Je la fixe, cherchant à déceler une quelconque lueur de compréhension. Mais rien. Rien qu’un malaise palpable. J’ai besoin d'un abri, d'un endroit où je peux respirer un peu sans me sentir traqué. La rue commence à me paraître bien trop grande, trop ouverte à tout ce qui pourrait encore surgir de l’ombre. J’inspire profondément et j’y vais franchement, l’air plus calme.

— Écoute, je veux juste m’éloigner de ces types, je ne peux pas rester là. Tu comprends ? Il faut qu’on trouve un endroit où on est à l’abri.

Mon double fait une apparition bien visible dans mon esprit, un rire moqueur traversant mes pensées.

Oh, bien sûr, maintenant tu veux être un chevalier blanc. Rassure-la, mec, elle va t’aimer pour ça. Mais sérieux, arrête de jouer les saints. Tu sais qu’ils peuvent nous retrouver, tu le sens, non ?

Je fais abstraction de sa voix pour me concentrer sur la serveuse. Elle est sur la défensive, mais quelque chose dans son regard a changé. Elle hésite, semble calculer les options, puis souffle, résignée.

— Ça me fait peur, je ne veux pas de merde dans ma vie.

Elle commence à se diriger vers le parking, et je la suis sans hésiter, jetant des coups d’œil nerveux autour de moi. L’idée que d'autres puissent être là, dans l’ombre des bâtiments, me fait frissonner.

— T’es pas obligé de faire ça, je sais…

Mon double intervient à nouveau, sa voix plus insidieuse, moqueuse :

Oh, t'es sûr que tu veux continuer à jouer au mec qui a tout sous contrôle ? T'as pas encore compris que ta situation est bien plus pourrie que tu crois ?

J’ignore ses paroles, mon attention fixée sur la serveuse. Elle ouvre la porte de la voiture en précipitation. Je la rejoins dans la voiture, sentant un léger soulagement, mais ce n’est que temporaire. Elle démarre sans un mot, le moteur rugissant, et nous fonçons à toute allure à travers les rues sombres.

Je laisse échapper un soupir, mes pensées de plus en plus envahies par le poids des événements. Le double se glisse à mes côtés, ses paroles s’infiltrant dans mon esprit.

Ah, ça c’est mieux. Tu as trouvé une alliée, mais tu sais que cette fuite ne va pas durer éternellement. Les types, ils savent comment te retrouver. Et toi, t’as encore aucune idée de ce que tu fous dans cette histoire.
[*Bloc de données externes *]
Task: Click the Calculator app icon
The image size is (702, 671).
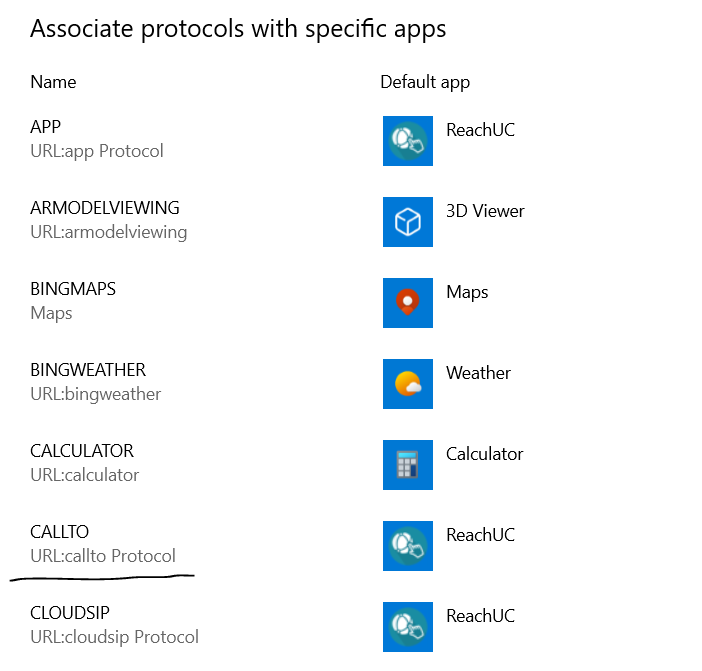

Je ne réponds pas, je suis trop fatigué pour ça. Mais chaque seconde qui passe dans cette voiture me rapproche de l'inévitable, ce moment où tout va s’effondrer. Et pourtant, je n’arrive pas à me résoudre à me débarrasser de ce foutu poids.

Je tourne lentement la tête vers la serveuse, qui garde les yeux fixés sur la route, mais je la sens encore sur le qui-vive, prête à me repousser si je franchis une limite. La tension est palpable. Je sais que tout ce que je peux faire maintenant, c’est attendre qu’on arrive à un endroit sûr. Mais au fond, je sais que la vraie question, c’est de savoir combien de temps cette tranquillité va durer.

Et ça… c’est la partie que je redoute le plus.

Mon double, lui, se contente de rire dans ma tête.

Ouais, t’as trouvé un coin pour souffler, mais la vraie question c’est : jusqu’où tu comptes aller, mec ?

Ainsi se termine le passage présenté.